Greenberg Freeman client Spy Phone Labs LLC develops “apps” for mobile phones. Spy Phone Labs developed an app to allow parents to monitor activity on their child’s mobile phone and, in 2012, began offering the app for download on Google Play, Google’s online marketplace, under the trademarked name SPY PHONE®. As it turned out, “spy phone” was a popular search term for consumers looking for a parental monitoring app, which resulted in the SPY PHONE® app becoming one of the most popular apps on Google Play, with over 1.1 million downloads in its first 10 months.
Seeing Spy Phone Labs’ success, other app developers created similar apps and listed them on Google Play with names that infringed on the SPY PHONE® trademark. In response, Spy Phone Labs would file trademark complaints using Google’s online complaint form, resulting in Google’s removal of the infringing apps.
In June 2013, following an angry exchange between Spy Phone Labs and a developer whose app was removed in response to a trademark complaint, Google declined to remove an infringing app in response to another trademark complaint and, the following week, removed the SPY PHONE® app from Google Play based on an alleged violation of Google’s developer policies. After a brief period when the SPY PHONE® app was allowed back into Google Play, Spy Phone Labs’ developer account was suspended based on allegations of additional policy violations. Protests by Spy Phone Labs that someone was filing false complaints to harm its business fell on deaf ears.
Several weeks later, Spy Phone Labs received an anonymous letter from someone who identified herself as a Google employee. The letter stated that employees at Google responsible for monitoring activity on Google Play were being paid by developers to obtain favorable treatment, and that the SPY PHONE® app had been removed from Google Play at the behest of a competing developer, not because of any policy violation.
Spy Phone Labs retained Michael Freeman of Greenberg Freeman, who commenced a federal lawsuit against Google that included, among others, a claim for contributory trademark infringement, which alleged that Google was enabling other developers to infringe on the SPY PHONE® trademark by failing to remove apps from Google Play with infringing names, and for breach of contract, which alleged that Spy Phone Labs’ suspension violated the terms of the developer agreement between Spy Phone Labs and Google.

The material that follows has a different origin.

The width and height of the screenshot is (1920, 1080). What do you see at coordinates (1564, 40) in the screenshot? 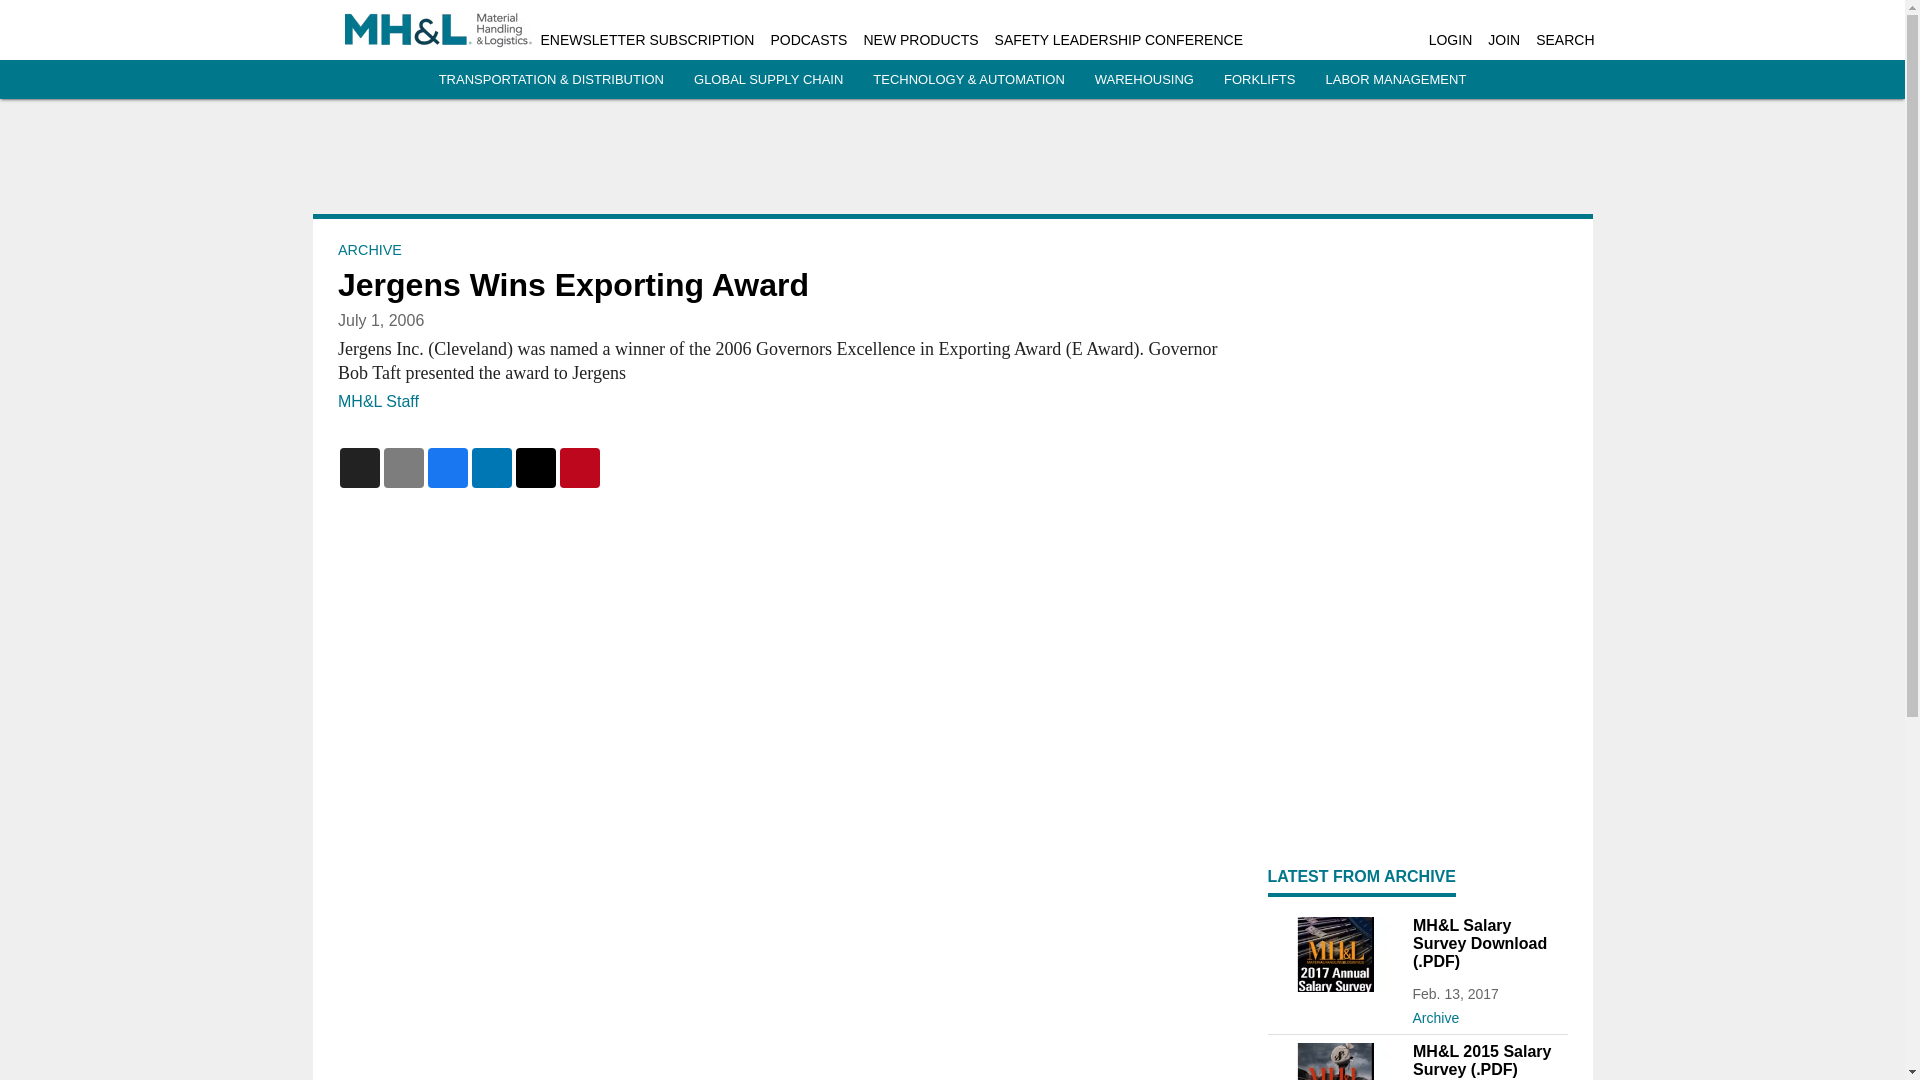
I see `SEARCH` at bounding box center [1564, 40].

Google moved to dismiss the claims against it, arguing that its conduct was protected under the Digital Millennium Copyright Act, that it did not knowingly allow any developer to infringe on the SPY PHONE® trademark, and that it had acted within its rights and discretion under the developer agreement in suspending Spy Phone Labs.
The Court denied Google’s motion to dismiss, finding that Spy Phone Labs had sufficiently pleaded facts that, if proven, would subject Google to liability for contributory trademark infringement and breach of contract, as well as other causes of action alleged in the complaint. The decision is reported at 2016 WL 6025469, 120 U.S.P.Q.2d 1827 (N.D. Cal. Oct. 14, 2016).
Following the decision on the motion to dismiss, rather than continuing with the lawsuit, the parties reached a confidential resolution of their dispute.